*PROBLEM REQUIREMENTS:* Every entry below is to be retyped exactly as it appears.

▼▼▼

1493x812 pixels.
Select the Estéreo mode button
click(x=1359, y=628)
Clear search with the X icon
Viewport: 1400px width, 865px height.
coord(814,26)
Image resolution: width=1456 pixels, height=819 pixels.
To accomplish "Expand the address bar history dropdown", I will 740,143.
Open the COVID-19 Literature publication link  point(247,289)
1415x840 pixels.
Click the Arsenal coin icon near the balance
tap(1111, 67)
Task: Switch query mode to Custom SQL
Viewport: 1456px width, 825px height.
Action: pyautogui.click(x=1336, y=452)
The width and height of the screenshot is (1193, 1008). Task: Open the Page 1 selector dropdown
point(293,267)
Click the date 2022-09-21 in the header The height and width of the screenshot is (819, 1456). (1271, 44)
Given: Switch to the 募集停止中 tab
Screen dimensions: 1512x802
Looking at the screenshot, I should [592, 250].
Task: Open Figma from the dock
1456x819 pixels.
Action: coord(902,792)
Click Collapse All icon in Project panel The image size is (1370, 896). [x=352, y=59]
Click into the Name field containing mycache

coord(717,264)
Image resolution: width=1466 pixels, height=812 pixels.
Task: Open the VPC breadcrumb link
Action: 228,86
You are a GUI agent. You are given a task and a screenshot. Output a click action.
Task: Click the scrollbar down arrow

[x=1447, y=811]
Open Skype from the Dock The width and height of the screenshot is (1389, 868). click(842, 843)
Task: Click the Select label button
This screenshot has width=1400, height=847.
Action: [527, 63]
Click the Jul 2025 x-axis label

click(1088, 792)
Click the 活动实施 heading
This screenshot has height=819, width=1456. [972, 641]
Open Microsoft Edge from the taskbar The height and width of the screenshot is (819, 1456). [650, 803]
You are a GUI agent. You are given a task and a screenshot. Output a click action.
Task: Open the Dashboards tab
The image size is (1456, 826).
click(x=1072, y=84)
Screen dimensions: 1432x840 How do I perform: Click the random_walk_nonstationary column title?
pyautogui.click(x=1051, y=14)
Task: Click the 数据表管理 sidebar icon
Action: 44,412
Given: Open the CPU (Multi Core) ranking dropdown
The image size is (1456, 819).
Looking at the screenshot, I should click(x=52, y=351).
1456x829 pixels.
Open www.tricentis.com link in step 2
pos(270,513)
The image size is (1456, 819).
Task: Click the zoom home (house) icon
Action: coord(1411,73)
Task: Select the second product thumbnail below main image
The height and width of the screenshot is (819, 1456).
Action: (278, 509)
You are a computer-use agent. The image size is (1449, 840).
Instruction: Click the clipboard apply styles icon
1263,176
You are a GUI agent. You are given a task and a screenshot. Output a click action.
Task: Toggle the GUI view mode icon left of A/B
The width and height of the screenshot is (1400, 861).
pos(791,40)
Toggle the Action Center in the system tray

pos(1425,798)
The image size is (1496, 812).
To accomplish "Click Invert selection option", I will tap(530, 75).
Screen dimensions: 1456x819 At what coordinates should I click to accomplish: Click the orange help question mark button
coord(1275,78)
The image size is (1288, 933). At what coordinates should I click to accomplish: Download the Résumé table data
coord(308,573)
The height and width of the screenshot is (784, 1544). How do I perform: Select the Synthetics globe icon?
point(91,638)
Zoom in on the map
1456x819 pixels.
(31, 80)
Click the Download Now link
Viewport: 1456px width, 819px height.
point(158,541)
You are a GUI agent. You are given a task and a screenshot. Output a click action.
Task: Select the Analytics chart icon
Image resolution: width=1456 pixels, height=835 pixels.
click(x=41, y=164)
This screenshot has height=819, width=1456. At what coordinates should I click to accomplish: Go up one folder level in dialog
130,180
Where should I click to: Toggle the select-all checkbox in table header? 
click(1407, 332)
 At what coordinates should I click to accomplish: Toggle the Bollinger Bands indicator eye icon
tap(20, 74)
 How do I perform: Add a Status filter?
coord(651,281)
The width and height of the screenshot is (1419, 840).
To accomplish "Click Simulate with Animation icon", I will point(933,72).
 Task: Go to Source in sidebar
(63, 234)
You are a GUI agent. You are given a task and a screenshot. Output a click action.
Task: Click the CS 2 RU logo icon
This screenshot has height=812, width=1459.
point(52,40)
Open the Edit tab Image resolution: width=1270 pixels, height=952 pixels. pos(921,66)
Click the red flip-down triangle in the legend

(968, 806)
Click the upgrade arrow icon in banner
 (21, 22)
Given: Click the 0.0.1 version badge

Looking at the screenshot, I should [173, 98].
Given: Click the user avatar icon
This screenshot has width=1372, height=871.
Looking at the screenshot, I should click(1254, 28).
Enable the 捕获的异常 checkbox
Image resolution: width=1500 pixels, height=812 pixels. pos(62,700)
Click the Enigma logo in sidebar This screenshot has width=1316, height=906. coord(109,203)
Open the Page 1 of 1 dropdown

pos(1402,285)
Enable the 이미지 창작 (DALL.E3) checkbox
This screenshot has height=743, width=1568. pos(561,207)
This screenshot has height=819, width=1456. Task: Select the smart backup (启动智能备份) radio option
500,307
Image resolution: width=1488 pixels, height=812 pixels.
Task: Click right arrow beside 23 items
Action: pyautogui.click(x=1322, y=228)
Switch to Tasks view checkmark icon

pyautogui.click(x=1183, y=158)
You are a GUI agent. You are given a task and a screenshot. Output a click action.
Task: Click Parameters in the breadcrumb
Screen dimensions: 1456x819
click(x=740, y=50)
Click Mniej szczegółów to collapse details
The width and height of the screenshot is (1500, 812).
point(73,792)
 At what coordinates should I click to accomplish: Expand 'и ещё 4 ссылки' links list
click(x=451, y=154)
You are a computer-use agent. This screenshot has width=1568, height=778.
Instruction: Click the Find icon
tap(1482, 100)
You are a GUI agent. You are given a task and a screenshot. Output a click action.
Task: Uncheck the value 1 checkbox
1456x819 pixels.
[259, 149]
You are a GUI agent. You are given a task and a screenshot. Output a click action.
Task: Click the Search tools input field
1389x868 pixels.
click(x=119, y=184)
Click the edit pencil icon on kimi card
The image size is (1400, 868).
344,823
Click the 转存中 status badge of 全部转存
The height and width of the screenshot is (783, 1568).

▲▲▲

*RESULT FOR THIS EXERCISE:*
1493x812 pixels.
Select the Estéreo mode button
click(x=1359, y=628)
Clear search with the X icon
Viewport: 1400px width, 865px height.
coord(814,26)
Image resolution: width=1456 pixels, height=819 pixels.
To accomplish "Expand the address bar history dropdown", I will 740,143.
Open the COVID-19 Literature publication link  point(247,289)
1415x840 pixels.
Click the Arsenal coin icon near the balance
tap(1111, 67)
Task: Switch query mode to Custom SQL
Viewport: 1456px width, 825px height.
Action: pyautogui.click(x=1336, y=452)
The width and height of the screenshot is (1193, 1008). Task: Open the Page 1 selector dropdown
point(293,267)
Click the date 2022-09-21 in the header The height and width of the screenshot is (819, 1456). (1271, 44)
Given: Switch to the 募集停止中 tab
Screen dimensions: 1512x802
Looking at the screenshot, I should [592, 250].
Task: Open Figma from the dock
1456x819 pixels.
Action: coord(902,792)
Click Collapse All icon in Project panel The image size is (1370, 896). [x=352, y=59]
Click into the Name field containing mycache

coord(717,264)
Image resolution: width=1466 pixels, height=812 pixels.
Task: Open the VPC breadcrumb link
Action: 228,86
You are a GUI agent. You are given a task and a screenshot. Output a click action.
Task: Click the scrollbar down arrow

[x=1447, y=811]
Open Skype from the Dock The width and height of the screenshot is (1389, 868). click(842, 843)
Task: Click the Select label button
This screenshot has width=1400, height=847.
Action: [527, 63]
Click the Jul 2025 x-axis label

click(1088, 792)
Click the 活动实施 heading
This screenshot has height=819, width=1456. [972, 641]
Open Microsoft Edge from the taskbar The height and width of the screenshot is (819, 1456). [650, 803]
You are a GUI agent. You are given a task and a screenshot. Output a click action.
Task: Open the Dashboards tab
The image size is (1456, 826).
click(x=1072, y=84)
Screen dimensions: 1432x840 How do I perform: Click the random_walk_nonstationary column title?
pyautogui.click(x=1051, y=14)
Task: Click the 数据表管理 sidebar icon
Action: 44,412
Given: Open the CPU (Multi Core) ranking dropdown
The image size is (1456, 819).
Looking at the screenshot, I should click(x=52, y=351).
1456x829 pixels.
Open www.tricentis.com link in step 2
pos(270,513)
The image size is (1456, 819).
Task: Click the zoom home (house) icon
Action: coord(1411,73)
Task: Select the second product thumbnail below main image
The height and width of the screenshot is (819, 1456).
Action: (278, 509)
You are a computer-use agent. The image size is (1449, 840).
Instruction: Click the clipboard apply styles icon
1263,176
You are a GUI agent. You are given a task and a screenshot. Output a click action.
Task: Toggle the GUI view mode icon left of A/B
The width and height of the screenshot is (1400, 861).
pos(791,40)
Toggle the Action Center in the system tray

pos(1425,798)
The image size is (1496, 812).
To accomplish "Click Invert selection option", I will tap(530, 75).
Screen dimensions: 1456x819 At what coordinates should I click to accomplish: Click the orange help question mark button
coord(1275,78)
The image size is (1288, 933). At what coordinates should I click to accomplish: Download the Résumé table data
coord(308,573)
The height and width of the screenshot is (784, 1544). How do I perform: Select the Synthetics globe icon?
point(91,638)
Zoom in on the map
1456x819 pixels.
(31, 80)
Click the Download Now link
Viewport: 1456px width, 819px height.
point(158,541)
You are a GUI agent. You are given a task and a screenshot. Output a click action.
Task: Select the Analytics chart icon
Image resolution: width=1456 pixels, height=835 pixels.
click(x=41, y=164)
This screenshot has height=819, width=1456. At what coordinates should I click to accomplish: Go up one folder level in dialog
130,180
Where should I click to: Toggle the select-all checkbox in table header? 
click(1407, 332)
 At what coordinates should I click to accomplish: Toggle the Bollinger Bands indicator eye icon
tap(20, 74)
 How do I perform: Add a Status filter?
coord(651,281)
The width and height of the screenshot is (1419, 840).
To accomplish "Click Simulate with Animation icon", I will point(933,72).
 Task: Go to Source in sidebar
(63, 234)
You are a GUI agent. You are given a task and a screenshot. Output a click action.
Task: Click the CS 2 RU logo icon
This screenshot has height=812, width=1459.
point(52,40)
Open the Edit tab Image resolution: width=1270 pixels, height=952 pixels. pos(921,66)
Click the red flip-down triangle in the legend

(968, 806)
Click the upgrade arrow icon in banner
 (21, 22)
Given: Click the 0.0.1 version badge

Looking at the screenshot, I should [173, 98].
Given: Click the user avatar icon
This screenshot has width=1372, height=871.
Looking at the screenshot, I should click(1254, 28).
Enable the 捕获的异常 checkbox
Image resolution: width=1500 pixels, height=812 pixels. pos(62,700)
Click the Enigma logo in sidebar This screenshot has width=1316, height=906. coord(109,203)
Open the Page 1 of 1 dropdown

pos(1402,285)
Enable the 이미지 창작 (DALL.E3) checkbox
This screenshot has height=743, width=1568. pos(561,207)
This screenshot has height=819, width=1456. Task: Select the smart backup (启动智能备份) radio option
500,307
Image resolution: width=1488 pixels, height=812 pixels.
Task: Click right arrow beside 23 items
Action: pyautogui.click(x=1322, y=228)
Switch to Tasks view checkmark icon

pyautogui.click(x=1183, y=158)
You are a GUI agent. You are given a task and a screenshot. Output a click action.
Task: Click Parameters in the breadcrumb
Screen dimensions: 1456x819
click(x=740, y=50)
Click Mniej szczegółów to collapse details
The width and height of the screenshot is (1500, 812).
point(73,792)
 At what coordinates should I click to accomplish: Expand 'и ещё 4 ссылки' links list
click(x=451, y=154)
You are a computer-use agent. This screenshot has width=1568, height=778.
Instruction: Click the Find icon
tap(1482, 100)
You are a GUI agent. You are given a task and a screenshot. Output a click action.
Task: Uncheck the value 1 checkbox
1456x819 pixels.
[259, 149]
You are a GUI agent. You are given a task and a screenshot. Output a click action.
Task: Click the Search tools input field
1389x868 pixels.
click(x=119, y=184)
Click the edit pencil icon on kimi card
The image size is (1400, 868).
344,823
Click the 转存中 status badge of 全部转存
The height and width of the screenshot is (783, 1568).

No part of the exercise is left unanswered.